[[ DATASET EXTRACT open ]]
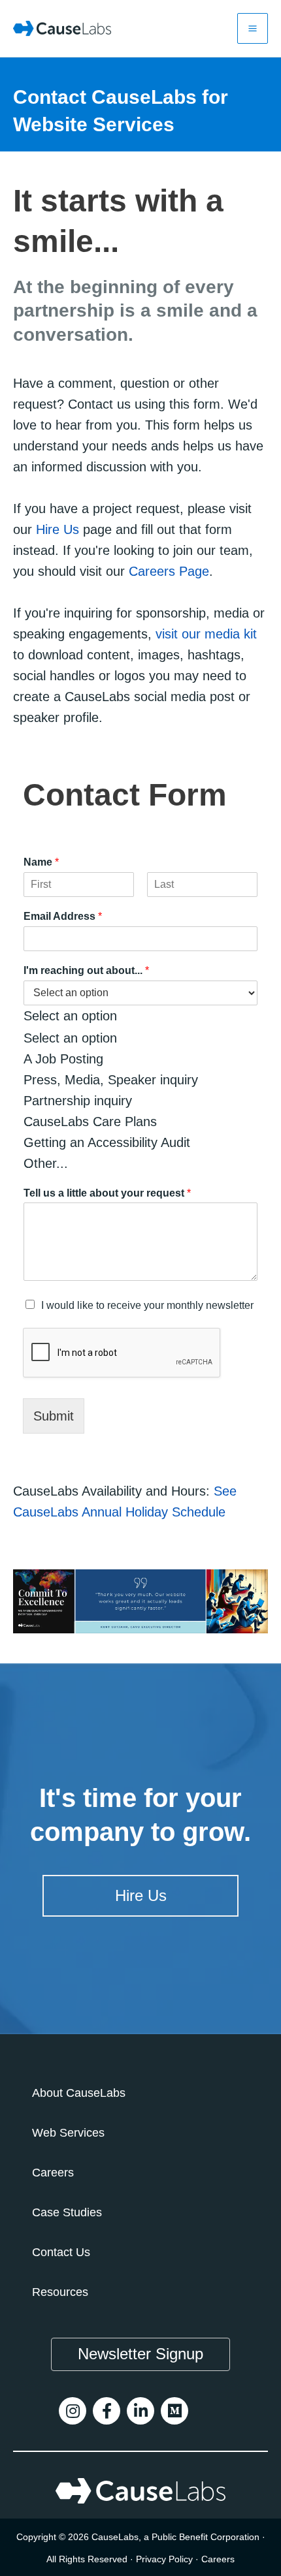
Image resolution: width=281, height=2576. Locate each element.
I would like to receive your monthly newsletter (147, 1305)
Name (41, 862)
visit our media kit (206, 634)
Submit (53, 1416)
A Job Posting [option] (63, 1059)
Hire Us (57, 529)
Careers (53, 2172)
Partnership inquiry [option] (78, 1100)
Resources (60, 2292)
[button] (140, 2354)
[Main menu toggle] (252, 28)
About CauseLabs (78, 2092)
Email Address (63, 916)
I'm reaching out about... (86, 970)
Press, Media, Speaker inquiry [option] (111, 1080)
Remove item (155, 1017)
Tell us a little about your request (107, 1193)
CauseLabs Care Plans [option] (90, 1121)
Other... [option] (46, 1163)
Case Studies (67, 2212)
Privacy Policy (164, 2559)
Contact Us (61, 2252)
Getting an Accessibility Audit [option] (107, 1142)
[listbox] (140, 1077)
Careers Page (169, 571)
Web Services (68, 2132)
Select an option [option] (70, 1038)
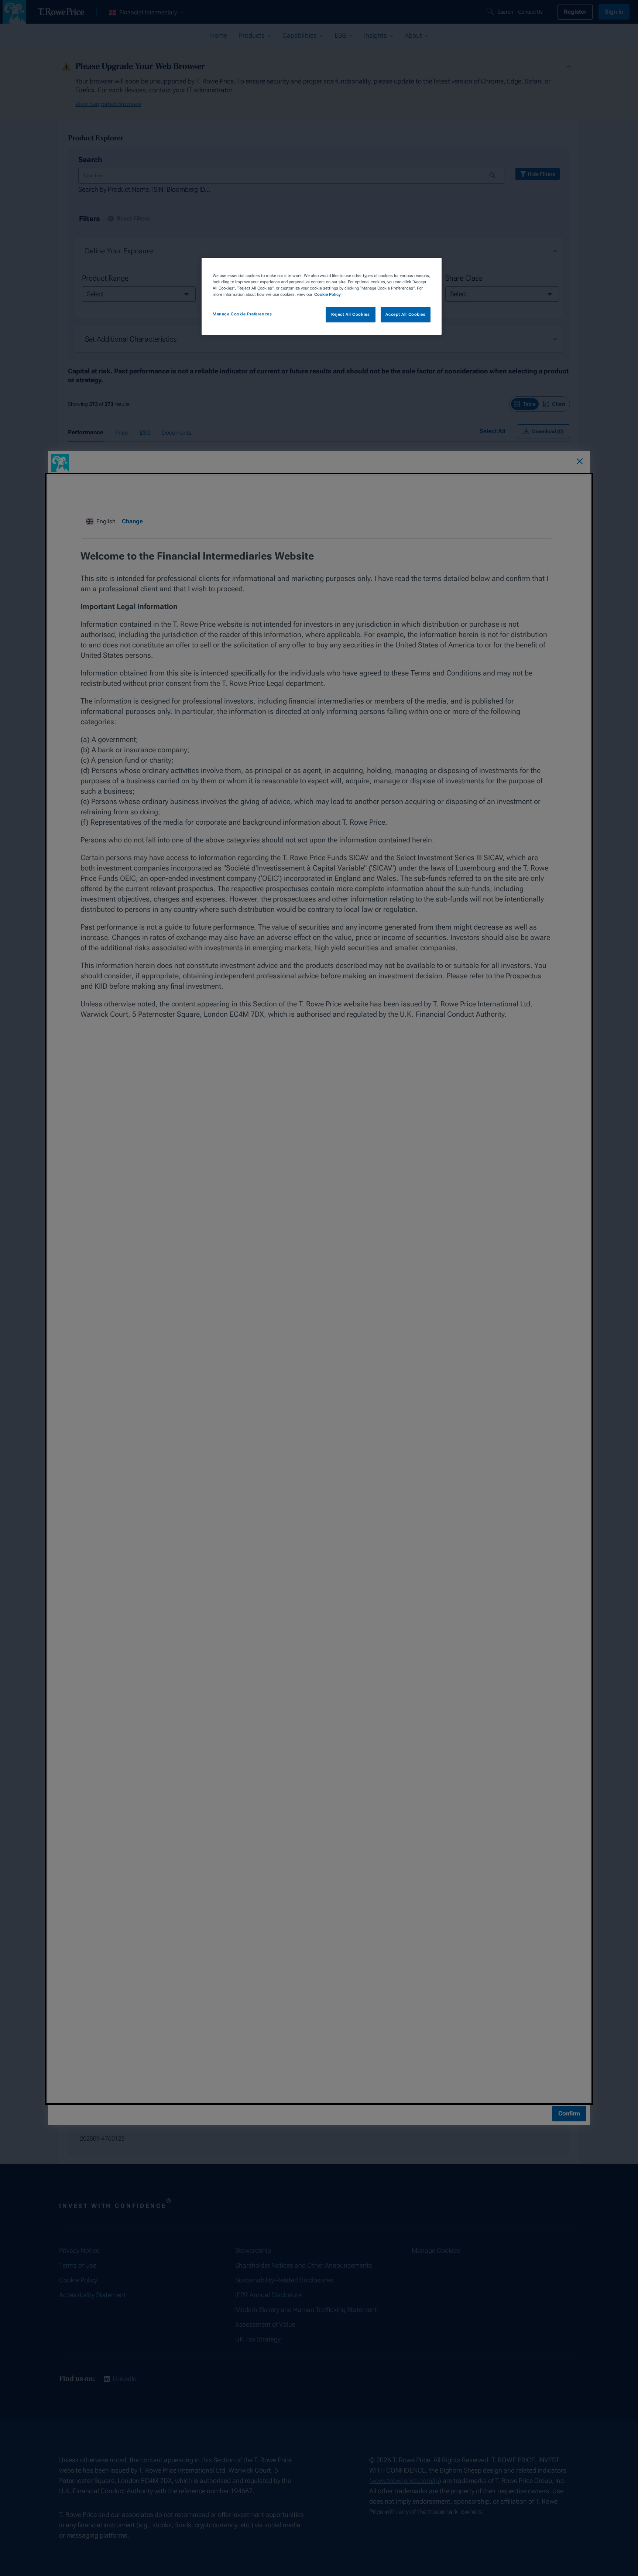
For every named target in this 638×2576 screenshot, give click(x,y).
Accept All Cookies (405, 314)
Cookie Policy (327, 294)
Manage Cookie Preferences (242, 314)
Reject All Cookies (350, 314)
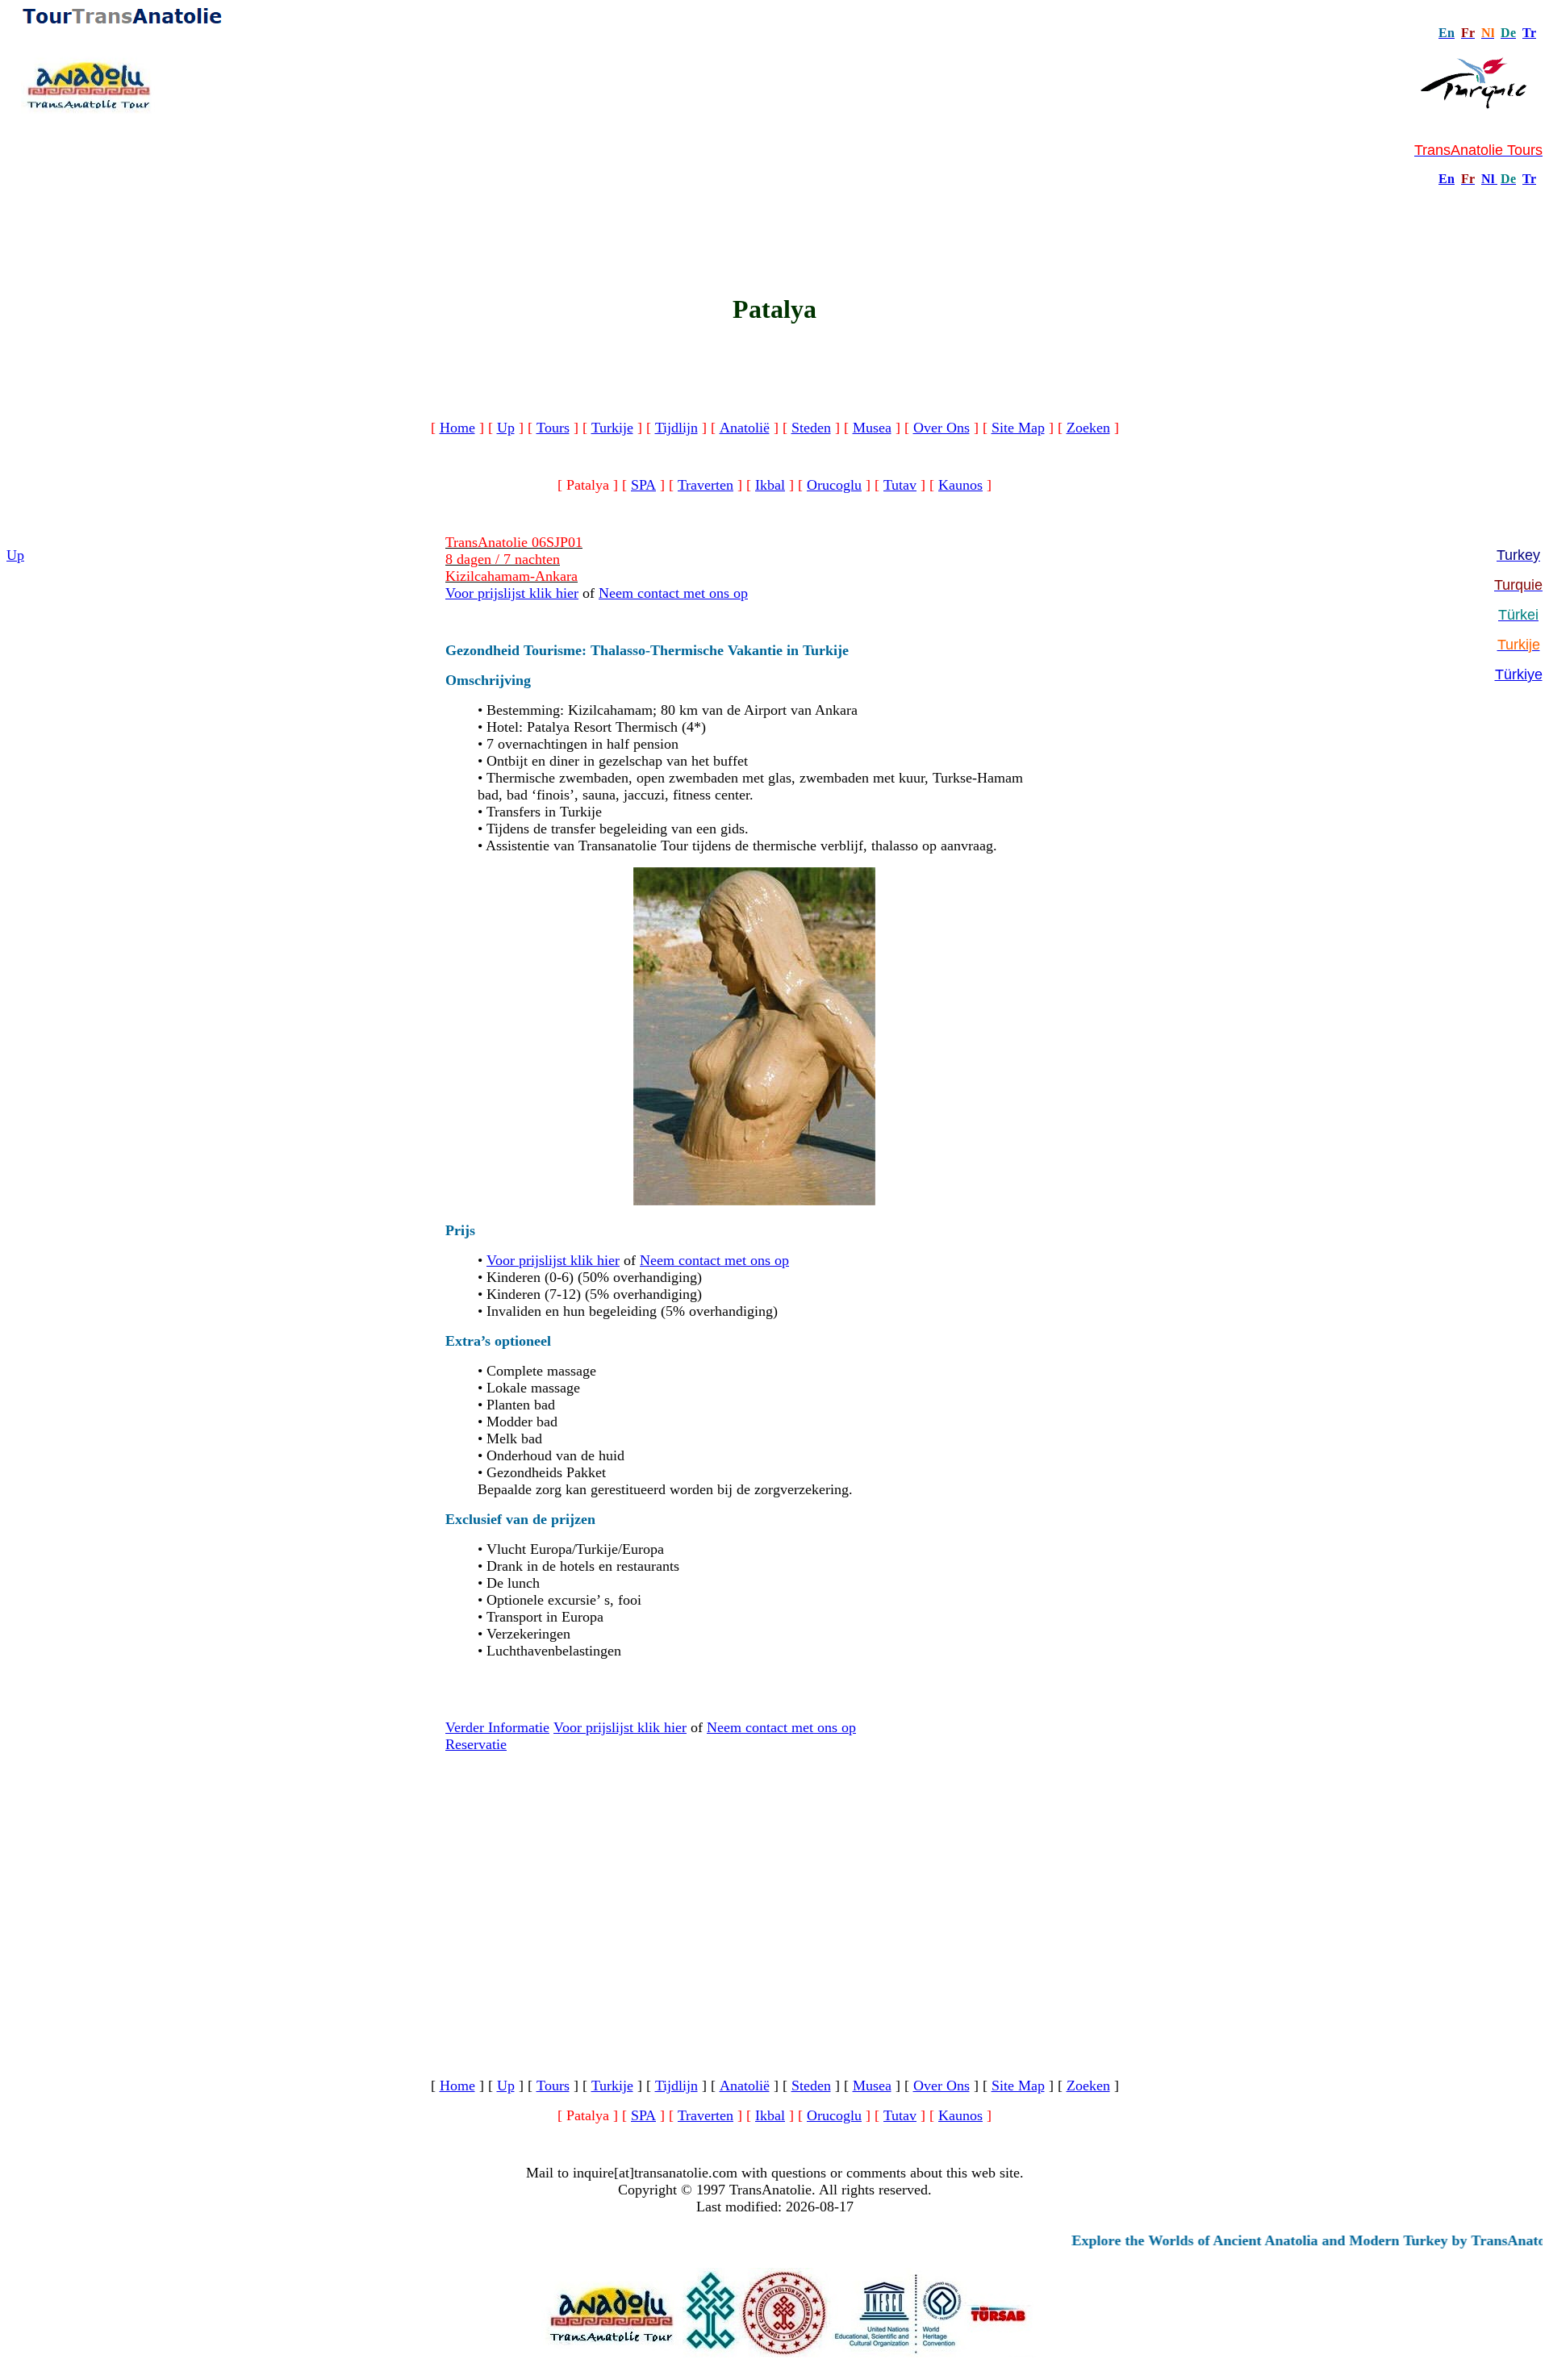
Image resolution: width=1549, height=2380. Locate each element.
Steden (811, 428)
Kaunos (960, 485)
[[ DATASET EXTRACT closed ]]
Please provide a faithful transcription of all the data, pictures excluded.

Image resolution: width=281, height=2576. Locate each element.
I would like to receive your monthly newsletter (147, 1305)
Name (41, 862)
visit our media kit (206, 634)
Submit (53, 1416)
A Job Posting [option] (63, 1059)
Hire Us (57, 529)
Careers (53, 2172)
Partnership inquiry [option] (78, 1100)
Resources (60, 2292)
[button] (140, 2354)
[Main menu toggle] (252, 28)
About CauseLabs (78, 2092)
Email Address (63, 916)
I'm reaching out about... (86, 970)
Press, Media, Speaker inquiry [option] (111, 1080)
Remove item (155, 1017)
Tell us a little about your request (107, 1193)
CauseLabs Care Plans [option] (90, 1121)
Other... [option] (46, 1163)
Case Studies (67, 2212)
Privacy Policy (164, 2559)
Contact Us (61, 2252)
Getting an Accessibility Audit [option] (107, 1142)
[listbox] (140, 1077)
Careers Page (169, 571)
Web Services (68, 2132)
Select an option [option] (70, 1038)
For every named target in this 638×2576 screenshot, give click(x,y).
Accept All Cookies (405, 314)
Cookie Policy (327, 294)
Manage Cookie Preferences (242, 314)
Reject All Cookies (350, 314)
Image resolution: width=1549, height=2380. Locate each element.
Steden (811, 428)
Kaunos (960, 485)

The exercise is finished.